French writer and activist (1773–1843)

Jean-Antoine Gleizes (26 December 1773 – 17 June 1843) was a French philosopher, writer, and early advocate of vegetarianism. He was extremely popular and influential at his time. His best known work is Thalysie: the New Existence.

== Biography ==
Born in Dourgne, in the Tarn department of France, Gleizes initially pursued the study of medicine but abandoned it due to his profound aversion to vivisection and animal experimentation. Gleizes became deeply influenced by the revolutionary ideals of the late 18th century, though he retreated from public life during the French Revolution, disillusioned by its violence. Instead, he devoted himself to philosophical and literary pursuits, focusing on humanity's relationship with nature and the moral implications of meat consumption. He argued that the killing of animals was a main source of crime.
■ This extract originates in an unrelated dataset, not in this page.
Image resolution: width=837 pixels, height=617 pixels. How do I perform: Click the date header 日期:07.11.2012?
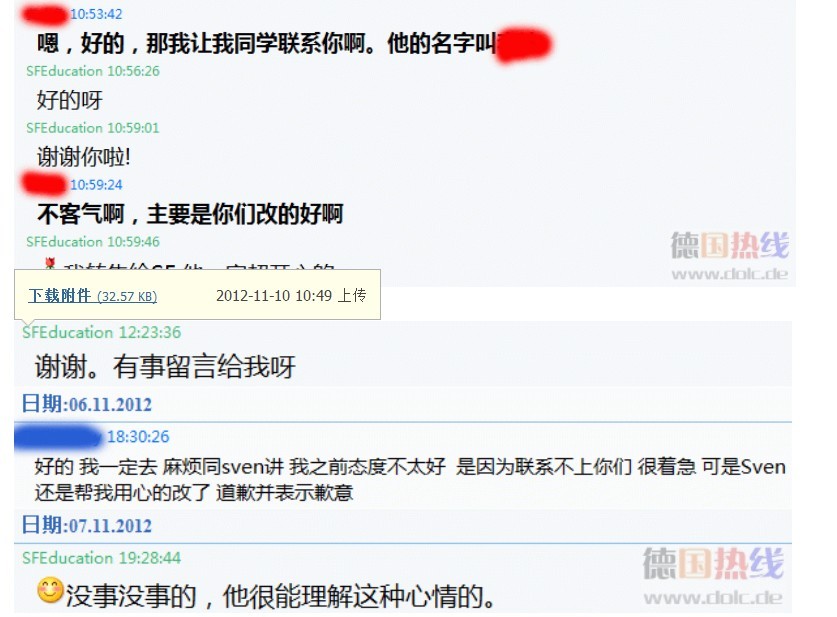pyautogui.click(x=86, y=526)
In 1798, Gleizes made a personal decision to reject meat entirely, adopting a diet based solely on milk, fruits, and vegetables, which he strictly adhered to for the rest of his life. His vegetarianism was rooted in his belief that humanity's consumption of animal flesh was incompatible with moral and spiritual progress. He expressed these views in his writings, including Les Mélancolies d'un Solitaire and Thalysie: ou la Nouvelle Existence, where he argued that ethical diets were essential for the advancement of human civilization. Gleizes' works, though largely ignored in his lifetime, have since been recognized as important contributions to the early vegetarian movement.

Despite the lack of widespread recognition during his life, Gleizes influenced a small but dedicated group of intellectuals and reformers, including his brother and a few colleagues. His final work, Thalysie, published in two parts in 1840 and 1842, was his magnum opus, where he laid out a comprehensive argument for a peaceful coexistence between humans and animals, critiquing the moral failings of society's dietary habits. Gleizes died in 1843, disillusioned by the lack of support for his ideals, but his philosophical legacy lived on, particularly in the European vegetarian circles that emerged in the late 19th century.

==Selected publications==

- Les nuits élyséennes, éd. Pierre Didot l'Ainé, Paris, 1801.
- Les Agrestes, éd. Fuchs, Paris, 1804.
- Le Christianisme expliqué, ou le Véritable esprit de ce culte méconnu jusqu'à ce jour, éd. Firmin-Didot, Paris, 1837.
- Séléna, ou la famille Samanéenne, éd. Des Forges, 1838.
- Thalysie; ou, La nouvelle existence (1840, vol. 1; 1841, vol. 2; 1842, vol. 3).